P.S.: No crash in my XP VM (but the voice is awful). On Win10, it works fine in normal mode but crashes when debugging. And surprisingly, the voice is female and talks Italian. On my Italian Win7-64, the voice is male and talks English.
Hi,
on my windows 10 enterprise everything works as it should, code can be debugged, only if you do not enter the system libraries, otherwise, the debugger interacts with system exceptions, and you get exceptions like yours, this can be corrected, you can add regions that exclude exception handling in the debugger program... :t
Thanks, I've tried (Olly 2.0) to add the InterlockedDecrement range, to ignore all access violations, nothing works :(
Interesting phenomenon, maybe we can use it as an anti debug feature?
Yep, turn a bug into a feature :t
Still, I would like to understand what causes the exception... does anybody have ISpVoice::Speak code that does not trigger this exception when being debugged?
Example
The following is an example to enumerate all the available voices registered under HKEY_LOCAL_MACHINE\SOFTWARE\Microsoft\Speech\Voices.

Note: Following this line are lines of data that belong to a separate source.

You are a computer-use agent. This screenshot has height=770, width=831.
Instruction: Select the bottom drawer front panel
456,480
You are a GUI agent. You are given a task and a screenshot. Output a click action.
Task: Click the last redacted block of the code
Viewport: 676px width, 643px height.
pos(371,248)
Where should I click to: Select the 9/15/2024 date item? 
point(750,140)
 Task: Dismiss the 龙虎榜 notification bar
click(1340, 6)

// Declare local identifiers:
HRESULT hr = S_OK;
CComPtr<ISpObjectToken> cpVoiceToken;
CComPtr<IEnumSpObjectTokens> cpEnum;
CComPtr<ISpVoice> cpVoice;
ULONG ulCount = 0;
// Create the SAPI voice.
hr = cpVoice.CoCreateInstance(CLSID_SpVoice);
if (SUCCEEDED (hr))
{
// Enumerate the available voices.
hr = SpEnumTokens(SPCAT_VOICES, NULL, NULL, &cpEnum;);
}
if (SUCCEEDED (hr))
{
// Get the number of voices.
hr = cpEnum->GetCount(&ulCount;);
}
// Obtain a list of available voice tokens, set
// the voice to the token, and call Speak.

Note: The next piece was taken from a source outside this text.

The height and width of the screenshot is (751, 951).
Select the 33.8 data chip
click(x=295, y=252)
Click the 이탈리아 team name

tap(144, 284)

while (SUCCEEDED(hr) && ulCount--)
{
cpVoiceToken.Release();
if (SUCCEEDED (hr))
{
hr = cpEnum->Next(1, &cpVoiceToken;, NULL);
}
if (SUCCEEDED (hr))
{
hr = cpVoice->SetVoice(cpVoiceToken);
}
if (SUCCEEDED (hr))
{
hr = cpVoice->Speak( L"How are you?", SPF_DEFAULT, NULL );
}
}
if (SUCCEEDED (hr))
{
// Do more stuff here.
}
Probably not all exceptions are added, x64dbg produce the same reaction?
For poasm:.486
.model flat, stdcall
extern stdcall _imp__CoInitialize@4 :proc
extern stdcall _imp__CoCreateInstance@20 :proc
extern stdcall _imp__CoUninitialize@0 :proc
extern stdcall _imp__ExitProcess@4 :proc
includelib kernel32.lib
includelib ole32.lib
GUID STRUCT
Data1 dd ?
Data2 dw ?
Data3 dw ?
Data4 db 8 dup(?)
GUID ENDS
.data
CLSID_SpVoice GUID {096749377h,03391h,011D2h,<09Eh,0E3h,000h,0C0h,04Fh,079h,073h,096h>}
IID_ISpVoice GUID {06C44DF74h,072B9h,04992h,<0A1h,0ECh,0EFh,099h,06Eh,004h,022h,0D4h>}
msg dw 'H', 'e', 'l', 'l', 'o', 0
.code
_WinMainCRTStartup proc C
push ebp
mov ebp, esp
sub esp, 4h
mov dword ptr [ebp-4h], 0h
push 0h
call dword ptr [_imp__CoInitialize@4]
lea eax, [ebp-4h]
push eax
push offset IID_ISpVoice
push 17h
push 0h
push offset CLSID_SpVoice
call dword ptr [_imp__CoCreateInstance@20]
test eax, eax
jl L_57
push 0h
push 0h
push offset msg
push dword ptr [ebp-4h]
mov eax, dword ptr [ebp-4h]
mov eax, dword ptr [eax]
call dword ptr [eax+50h]
push dword ptr [ebp-4h]
mov eax, dword ptr [ebp-4h]
mov eax, dword ptr [eax]
call dword ptr [eax+8h]
mov dword ptr [ebp-4h], 0h
L_57:
call dword ptr [_imp__CoUninitialize@0]
push 0h
call dword ptr [_imp__ExitProcess@4]
mov esp, ebp
pop ebp
ret
_WinMainCRTStartup endp
endExceptions:Error code: (Win32) 0x6ba (1722) - The RPC server is unavailable.
Error code: (Win32) 0x71a (1818) - The remote procedure call was cancelled.